*What you need to do*
Reproduce the entries below in full, word for word.

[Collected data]
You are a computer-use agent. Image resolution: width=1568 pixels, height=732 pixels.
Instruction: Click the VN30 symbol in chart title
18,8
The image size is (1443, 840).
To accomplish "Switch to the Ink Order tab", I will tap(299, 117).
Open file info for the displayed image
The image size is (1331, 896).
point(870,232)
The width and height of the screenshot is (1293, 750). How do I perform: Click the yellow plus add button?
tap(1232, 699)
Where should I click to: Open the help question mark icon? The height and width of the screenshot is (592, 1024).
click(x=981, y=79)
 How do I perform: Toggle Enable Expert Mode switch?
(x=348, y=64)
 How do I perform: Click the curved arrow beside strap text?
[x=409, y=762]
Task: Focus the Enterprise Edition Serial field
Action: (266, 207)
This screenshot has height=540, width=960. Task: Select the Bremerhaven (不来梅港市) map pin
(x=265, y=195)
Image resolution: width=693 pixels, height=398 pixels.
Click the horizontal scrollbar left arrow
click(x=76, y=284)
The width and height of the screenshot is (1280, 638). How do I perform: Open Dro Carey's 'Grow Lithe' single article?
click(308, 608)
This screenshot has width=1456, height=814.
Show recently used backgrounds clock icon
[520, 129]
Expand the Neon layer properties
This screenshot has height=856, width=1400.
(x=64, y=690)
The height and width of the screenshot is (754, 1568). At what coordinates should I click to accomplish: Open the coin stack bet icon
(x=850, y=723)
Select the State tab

*Written answer*
You are a computer-use agent. Image resolution: width=1568 pixels, height=732 pixels.
Instruction: Click the VN30 symbol in chart title
18,8
The image size is (1443, 840).
To accomplish "Switch to the Ink Order tab", I will tap(299, 117).
Open file info for the displayed image
The image size is (1331, 896).
point(870,232)
The width and height of the screenshot is (1293, 750). How do I perform: Click the yellow plus add button?
tap(1232, 699)
Where should I click to: Open the help question mark icon? The height and width of the screenshot is (592, 1024).
click(x=981, y=79)
 How do I perform: Toggle Enable Expert Mode switch?
(x=348, y=64)
 How do I perform: Click the curved arrow beside strap text?
[x=409, y=762]
Task: Focus the Enterprise Edition Serial field
Action: (266, 207)
This screenshot has height=540, width=960. Task: Select the Bremerhaven (不来梅港市) map pin
(x=265, y=195)
Image resolution: width=693 pixels, height=398 pixels.
Click the horizontal scrollbar left arrow
click(x=76, y=284)
The width and height of the screenshot is (1280, 638). How do I perform: Open Dro Carey's 'Grow Lithe' single article?
click(308, 608)
This screenshot has width=1456, height=814.
Show recently used backgrounds clock icon
[520, 129]
Expand the Neon layer properties
This screenshot has height=856, width=1400.
(x=64, y=690)
The height and width of the screenshot is (754, 1568). At what coordinates should I click to accomplish: Open the coin stack bet icon
(x=850, y=723)
Select the State tab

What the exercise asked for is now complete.